In the behavioral health literature, Gordon Paul’s question, “What treatment, by whom, is most effective for this individual with that specific problem, under which set of circumstances?” (Paul, 1967, p. 111) is often cited. Certainly this question illustrates the complexities involved in selecting and administering an intervention. prevention interventions are not exempt from such complexities and as illustrated by our review of the literature, we do not know the answer to the question posed by Paul. In fact, experts have indicated that we do not have a specific list of effective ingredients when it comes to prevention and the less-than-desirable effect sizes for prevention programs demonstrate that as a field we are not experts in terms of designing and implementing prevention programs that are highly effective. Clearly, across the board research demonstrating large effect sizes for prevention programs is lacking. This has prompted a discussion on whether or not prevention programs make fiscal sense and the verdict is still out in terms of whether or not prevention programs save money and if so how much (after all the design and implementation of prevention programs are hardly free).

Nonetheless, we can at least attempt to answer a portion of Paul’s question. In terms of the “whom” our literature review has indicated that the delivery of prevention should be conducted by both experts and peers as at least some research has demonstrated superior effect sizes when peers are involved as leaders. The individuals we have discussed in this chapter have of course been adolescents although the literature has indicated that some programs seem to work better with specific age groups and at times effects have been demonstrated to be greater among females. In terms of “specific problems,” there are seemingly endless things to prevent and we didn’t attempt to address them all (we didn’t discuss depression, school dropout, etc.) and instead we focused on those that seemed to be the greater focus of our field.

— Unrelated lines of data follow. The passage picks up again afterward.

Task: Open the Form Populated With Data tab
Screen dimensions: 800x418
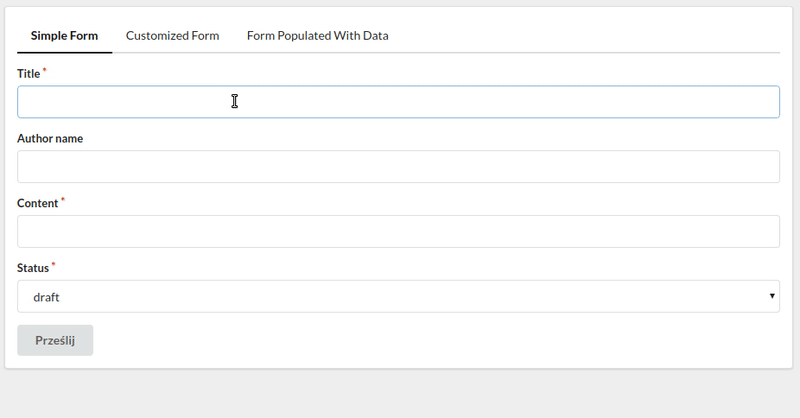Action: coord(317,36)
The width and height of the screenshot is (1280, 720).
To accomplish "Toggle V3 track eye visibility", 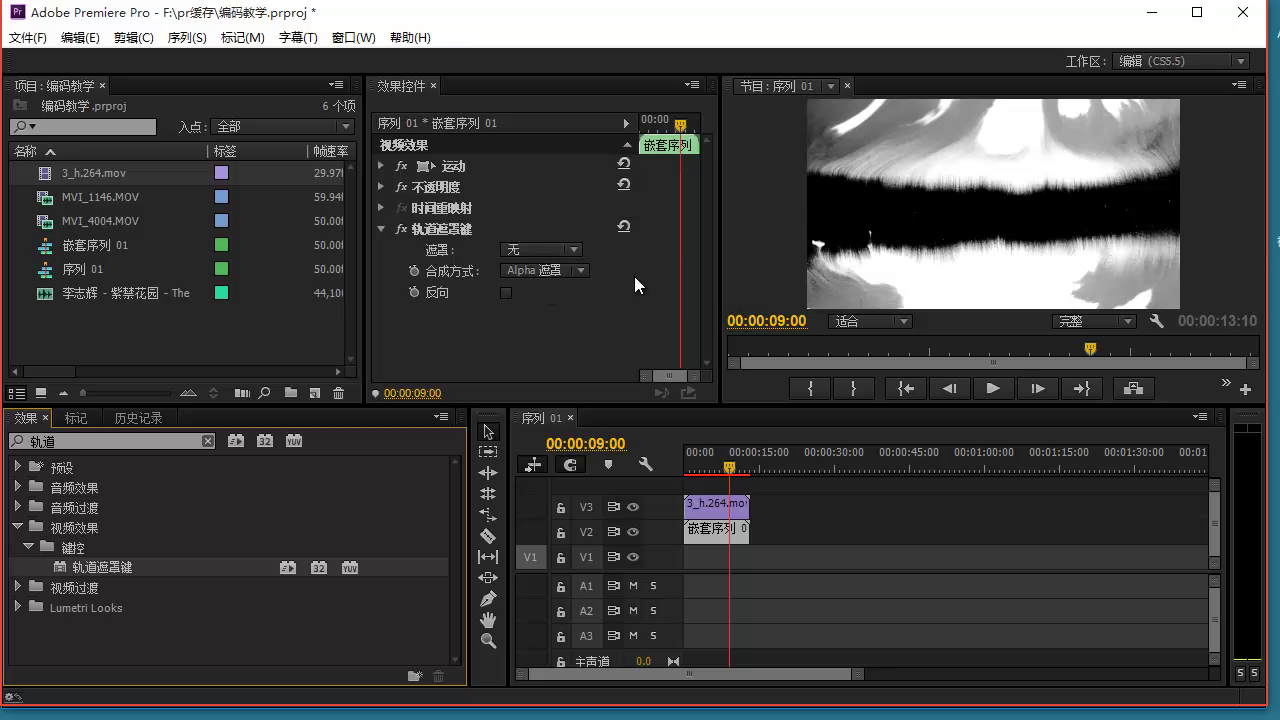I will (633, 507).
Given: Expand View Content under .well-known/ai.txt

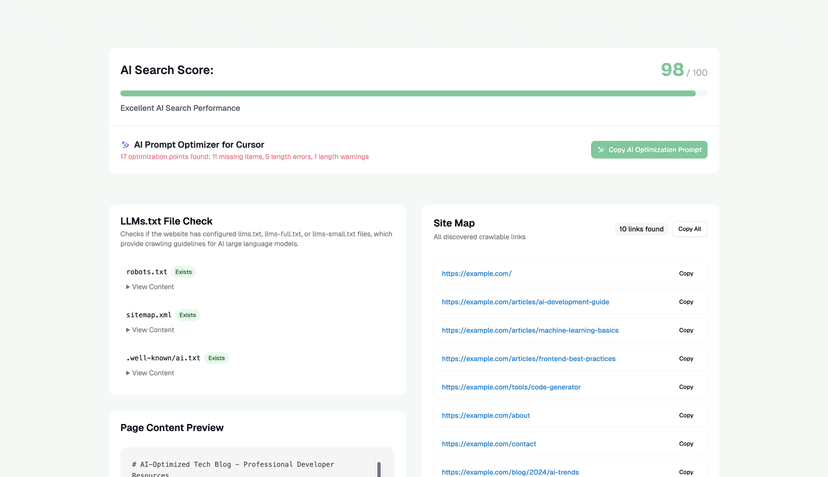Looking at the screenshot, I should point(152,373).
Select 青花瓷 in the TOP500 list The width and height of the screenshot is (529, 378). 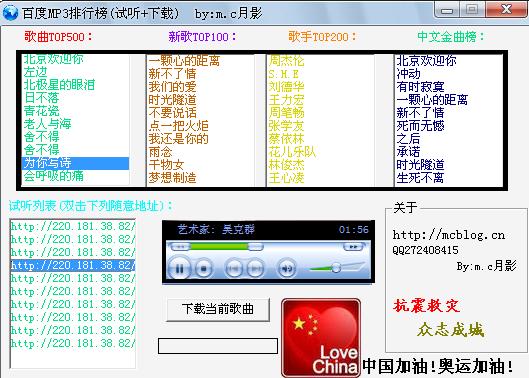tap(41, 111)
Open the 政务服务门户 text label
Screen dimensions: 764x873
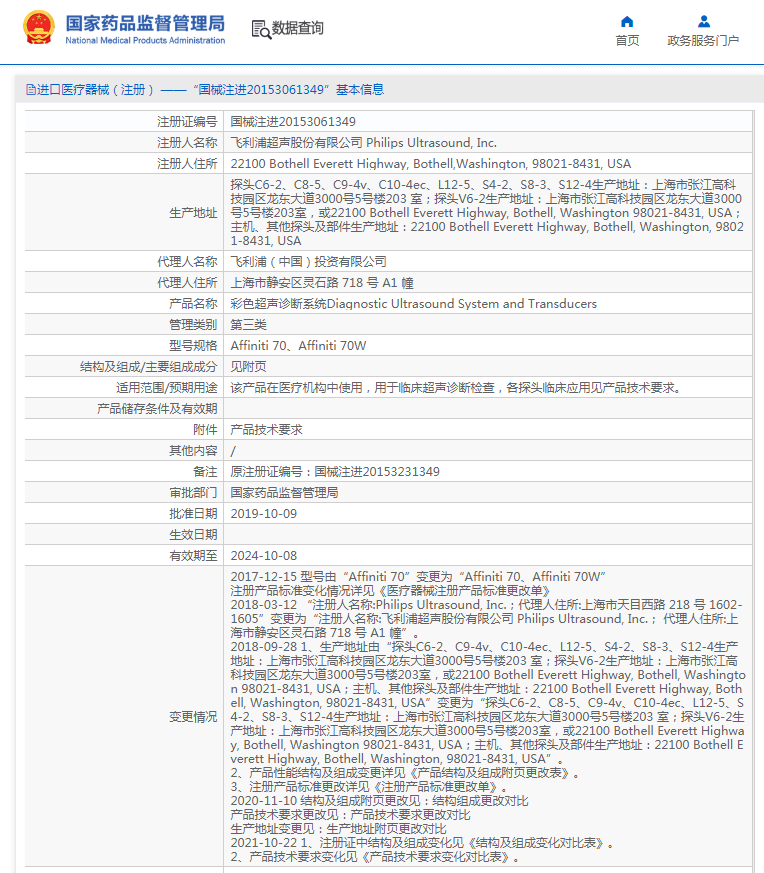coord(703,41)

The last portion of Paul’s question “under what circumstances” is quite difficult to address. To a large extent it seems that school is where the majority of prevention efforts take place. Perhaps this is in part the problem and if such efforts were more profuse (e.g., there was a home-based component, a web component) the effect sizes for these programs would be larger. There also seems to be a lack of research in terms of what dosage is needed. Clearly in the medical field, it is possible to determine the precise dose necessary to achieve the desired result, e.g., in the case of vaccination for some vaccinations a single does is all that is needed whereas for others booster follow-ups are necessary. In the behavioral health arena it does not appear that we have adequately studied the extent to which each component of prevention programs contributes to the overall effect and we have also not examined the amount necessary (i.e., a single administration vs. a yearly administration vs. a monthly administration) to achieve the desired results. Lastly, it seems that nobody has focused on a complete curriculum and instead across the board it appears that everyone simply focuses on a small portion of a much larger landscape (e.g., instead of having a pregnancy prevention program why not simply have a program that addresses pregnancy prevention, sexual risk, suicide risk, substance use, etc.).

In terms of directions the field should go with regard to adolescent health prevention efforts, it seems that more research is needed to determine what exactly works with regard to prevention from a behavioral health perspective. Most notably an examination perhaps via regression analysis to determine which components seem to carry the biggest impact and certainly an examination of “dosing” need to be carried out. To some extent research supports that using social learning theory to guide the development of programs may prove fruitful. Other components that seem to be at least somewhat effective include the use of interactive methods to delivery information and the incorporation of skills training (e.g., social skills) into prevention programs.